▸ What is expected
Restate each entry word for word. Keep every detail intact.

= = =

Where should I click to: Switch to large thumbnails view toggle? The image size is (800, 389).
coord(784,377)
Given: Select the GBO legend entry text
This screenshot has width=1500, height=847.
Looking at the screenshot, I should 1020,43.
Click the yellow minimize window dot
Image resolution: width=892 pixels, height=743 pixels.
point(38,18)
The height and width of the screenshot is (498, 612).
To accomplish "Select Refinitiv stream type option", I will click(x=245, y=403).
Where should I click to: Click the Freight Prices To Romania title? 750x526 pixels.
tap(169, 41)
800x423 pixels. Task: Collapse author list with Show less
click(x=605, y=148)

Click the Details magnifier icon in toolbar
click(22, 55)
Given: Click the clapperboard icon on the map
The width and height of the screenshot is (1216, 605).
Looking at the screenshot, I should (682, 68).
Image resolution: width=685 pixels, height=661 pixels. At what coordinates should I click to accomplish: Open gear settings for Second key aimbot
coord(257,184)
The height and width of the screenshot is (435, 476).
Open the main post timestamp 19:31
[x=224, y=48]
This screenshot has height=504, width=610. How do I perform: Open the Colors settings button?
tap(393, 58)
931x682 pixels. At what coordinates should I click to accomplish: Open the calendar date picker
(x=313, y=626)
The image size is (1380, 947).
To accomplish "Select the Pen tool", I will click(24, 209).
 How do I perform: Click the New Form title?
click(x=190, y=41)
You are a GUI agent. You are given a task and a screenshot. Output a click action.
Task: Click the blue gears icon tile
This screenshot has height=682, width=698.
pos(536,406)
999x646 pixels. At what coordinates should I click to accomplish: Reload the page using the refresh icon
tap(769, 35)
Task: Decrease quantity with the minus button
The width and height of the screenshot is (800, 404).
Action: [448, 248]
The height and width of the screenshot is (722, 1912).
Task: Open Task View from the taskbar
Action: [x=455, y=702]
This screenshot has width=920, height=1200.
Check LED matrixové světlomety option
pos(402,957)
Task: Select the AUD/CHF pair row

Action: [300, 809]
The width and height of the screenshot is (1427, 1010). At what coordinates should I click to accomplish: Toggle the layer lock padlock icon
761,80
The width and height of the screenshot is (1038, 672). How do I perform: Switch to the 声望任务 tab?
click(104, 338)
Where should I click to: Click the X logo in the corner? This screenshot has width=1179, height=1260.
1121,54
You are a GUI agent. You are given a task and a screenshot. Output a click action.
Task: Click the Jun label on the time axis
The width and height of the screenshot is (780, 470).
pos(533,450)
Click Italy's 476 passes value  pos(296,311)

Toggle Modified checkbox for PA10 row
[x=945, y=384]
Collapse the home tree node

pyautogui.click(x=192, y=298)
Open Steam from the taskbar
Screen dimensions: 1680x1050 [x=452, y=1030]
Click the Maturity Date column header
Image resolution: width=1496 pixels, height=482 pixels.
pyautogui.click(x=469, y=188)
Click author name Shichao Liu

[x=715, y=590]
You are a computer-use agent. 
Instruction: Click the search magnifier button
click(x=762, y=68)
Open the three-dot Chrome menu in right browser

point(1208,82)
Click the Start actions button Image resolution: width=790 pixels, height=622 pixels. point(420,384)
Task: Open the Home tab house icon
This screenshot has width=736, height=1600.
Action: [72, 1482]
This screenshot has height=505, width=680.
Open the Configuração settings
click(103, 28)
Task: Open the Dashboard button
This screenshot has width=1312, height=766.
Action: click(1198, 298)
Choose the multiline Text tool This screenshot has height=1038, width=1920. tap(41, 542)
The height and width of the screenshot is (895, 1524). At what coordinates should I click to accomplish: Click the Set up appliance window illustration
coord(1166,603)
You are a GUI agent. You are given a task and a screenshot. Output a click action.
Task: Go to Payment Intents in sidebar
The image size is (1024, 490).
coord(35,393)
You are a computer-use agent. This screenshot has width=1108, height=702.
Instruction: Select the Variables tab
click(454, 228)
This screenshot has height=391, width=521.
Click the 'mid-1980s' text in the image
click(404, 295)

= = =

▸ Answer section
Where should I click to: Switch to large thumbnails view toggle? The image size is (800, 389).
coord(784,377)
Given: Select the GBO legend entry text
This screenshot has width=1500, height=847.
Looking at the screenshot, I should 1020,43.
Click the yellow minimize window dot
Image resolution: width=892 pixels, height=743 pixels.
point(38,18)
The height and width of the screenshot is (498, 612).
To accomplish "Select Refinitiv stream type option", I will click(x=245, y=403).
Where should I click to: Click the Freight Prices To Romania title? 750x526 pixels.
tap(169, 41)
800x423 pixels. Task: Collapse author list with Show less
click(x=605, y=148)

Click the Details magnifier icon in toolbar
click(22, 55)
Given: Click the clapperboard icon on the map
The width and height of the screenshot is (1216, 605).
Looking at the screenshot, I should (682, 68).
Image resolution: width=685 pixels, height=661 pixels. At what coordinates should I click to accomplish: Open gear settings for Second key aimbot
coord(257,184)
The height and width of the screenshot is (435, 476).
Open the main post timestamp 19:31
[x=224, y=48]
This screenshot has height=504, width=610. How do I perform: Open the Colors settings button?
tap(393, 58)
931x682 pixels. At what coordinates should I click to accomplish: Open the calendar date picker
(x=313, y=626)
The image size is (1380, 947).
To accomplish "Select the Pen tool", I will click(24, 209).
 How do I perform: Click the New Form title?
click(x=190, y=41)
You are a GUI agent. You are given a task and a screenshot. Output a click action.
Task: Click the blue gears icon tile
This screenshot has height=682, width=698.
pos(536,406)
999x646 pixels. At what coordinates should I click to accomplish: Reload the page using the refresh icon
tap(769, 35)
Task: Decrease quantity with the minus button
The width and height of the screenshot is (800, 404).
Action: [448, 248]
The height and width of the screenshot is (722, 1912).
Task: Open Task View from the taskbar
Action: [x=455, y=702]
This screenshot has width=920, height=1200.
Check LED matrixové světlomety option
pos(402,957)
Task: Select the AUD/CHF pair row

Action: [300, 809]
The width and height of the screenshot is (1427, 1010). At what coordinates should I click to accomplish: Toggle the layer lock padlock icon
761,80
The width and height of the screenshot is (1038, 672). How do I perform: Switch to the 声望任务 tab?
click(104, 338)
Where should I click to: Click the X logo in the corner? This screenshot has width=1179, height=1260.
1121,54
You are a GUI agent. You are given a task and a screenshot. Output a click action.
Task: Click the Jun label on the time axis
The width and height of the screenshot is (780, 470).
pos(533,450)
Click Italy's 476 passes value  pos(296,311)

Toggle Modified checkbox for PA10 row
[x=945, y=384]
Collapse the home tree node

pyautogui.click(x=192, y=298)
Open Steam from the taskbar
Screen dimensions: 1680x1050 [x=452, y=1030]
Click the Maturity Date column header
Image resolution: width=1496 pixels, height=482 pixels.
pyautogui.click(x=469, y=188)
Click author name Shichao Liu

[x=715, y=590]
You are a computer-use agent. 
Instruction: Click the search magnifier button
click(x=762, y=68)
Open the three-dot Chrome menu in right browser

point(1208,82)
Click the Start actions button Image resolution: width=790 pixels, height=622 pixels. point(420,384)
Task: Open the Home tab house icon
This screenshot has width=736, height=1600.
Action: [72, 1482]
This screenshot has height=505, width=680.
Open the Configuração settings
click(103, 28)
Task: Open the Dashboard button
This screenshot has width=1312, height=766.
Action: click(1198, 298)
Choose the multiline Text tool This screenshot has height=1038, width=1920. tap(41, 542)
The height and width of the screenshot is (895, 1524). At what coordinates should I click to accomplish: Click the Set up appliance window illustration
coord(1166,603)
You are a GUI agent. You are given a task and a screenshot. Output a click action.
Task: Go to Payment Intents in sidebar
The image size is (1024, 490).
coord(35,393)
You are a computer-use agent. This screenshot has width=1108, height=702.
Instruction: Select the Variables tab
click(454, 228)
This screenshot has height=391, width=521.
Click the 'mid-1980s' text in the image
click(404, 295)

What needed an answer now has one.